Rules vs. discretion
Discussion about the role of the Fed and particularly the role of monetary policy in promoting financial stability received greater attention after the 2007–2008 financial crisis, in part because of the loss of confidence in then-existing regulations to protect the economy from such unprecedented episodes. Economists such as Michael Woodford of Columbia University argued that monetary policy, by embracing the added objective of financial stability, could achieve its dual mandates. On the other hand, Swedish economist and ex-deputy governor of the Sveriges Riksbank (Sweden’s central bank), Lars Svensson, preferred to leave the task of financial stability to macro-prudential regulation—that is, rules intended to reduce instability across an entire financial system. The debate is still unresolved.

If we assume that the Fed adds the role of financial stability to its monetary policy objectives, it is faced with two options to communicate its actions to the public and execute its policy. One is to announce its commitment to a set of policy rules, such as keeping interest rates within a certain band to achieve a target level of inflation, unemployment, and financial stability (this could be measured by a composite index such as the ANFCI or the interest-rate spread between a risky asset, i.e., a BAA corporate bond, and a safe asset, i.e., a Treasury bond) and stick to this policy indefinitely. This type of policy resembles a parent who promises to punish a child for misbehavior and fulfills it no matter what. It is called a rule-based monetary policy. With this type of policy, the Federal Reserve loses flexibility but gains credibility with the public and minimizes trade-offs between inflation and unemployment while maintaining financial stability. 

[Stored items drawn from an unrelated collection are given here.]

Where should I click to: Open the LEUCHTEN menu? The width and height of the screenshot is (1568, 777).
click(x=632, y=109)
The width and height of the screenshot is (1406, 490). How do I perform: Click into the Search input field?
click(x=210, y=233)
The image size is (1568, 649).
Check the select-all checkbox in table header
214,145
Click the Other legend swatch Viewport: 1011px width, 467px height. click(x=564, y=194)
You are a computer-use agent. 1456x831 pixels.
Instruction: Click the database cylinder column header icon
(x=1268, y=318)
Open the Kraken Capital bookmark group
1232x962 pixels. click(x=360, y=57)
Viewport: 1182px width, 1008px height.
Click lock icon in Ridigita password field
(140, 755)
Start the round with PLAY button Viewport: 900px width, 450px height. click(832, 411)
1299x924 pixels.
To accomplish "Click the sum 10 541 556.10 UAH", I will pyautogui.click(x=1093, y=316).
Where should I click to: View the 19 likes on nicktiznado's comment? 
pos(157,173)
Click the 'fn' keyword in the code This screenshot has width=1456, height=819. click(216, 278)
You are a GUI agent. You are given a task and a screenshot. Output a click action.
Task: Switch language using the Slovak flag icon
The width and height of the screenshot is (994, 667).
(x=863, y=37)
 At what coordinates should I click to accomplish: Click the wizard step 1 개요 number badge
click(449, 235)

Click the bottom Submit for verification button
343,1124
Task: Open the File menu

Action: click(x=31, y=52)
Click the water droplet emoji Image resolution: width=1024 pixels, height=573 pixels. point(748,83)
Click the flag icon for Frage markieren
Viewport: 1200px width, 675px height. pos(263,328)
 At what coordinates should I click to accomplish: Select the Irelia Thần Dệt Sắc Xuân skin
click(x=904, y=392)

The other possibility is for the Fed to periodically update its policy based on the available information. For example, after announcing a lower interest rate, the Fed could change its policy in the middle of the course if there are signs of movement in the opposite direction in key macroeconomic indicators. This type of policy is similar to a parent who promises to punish a child for misbehavior but forgives the child after the incident happens. This is called a discretionary monetary policy. Its advantage is flexibility, but the Fed loses credibility and faces bigger trade-offs in inflation and unemployment as it stabilizes the financial system.

Considering the two options, research based on modern macroeconomic models suggests that a rule-based policy results in superior outcomes in terms of achieving target inflation, lower unemployment, and a stable financial system.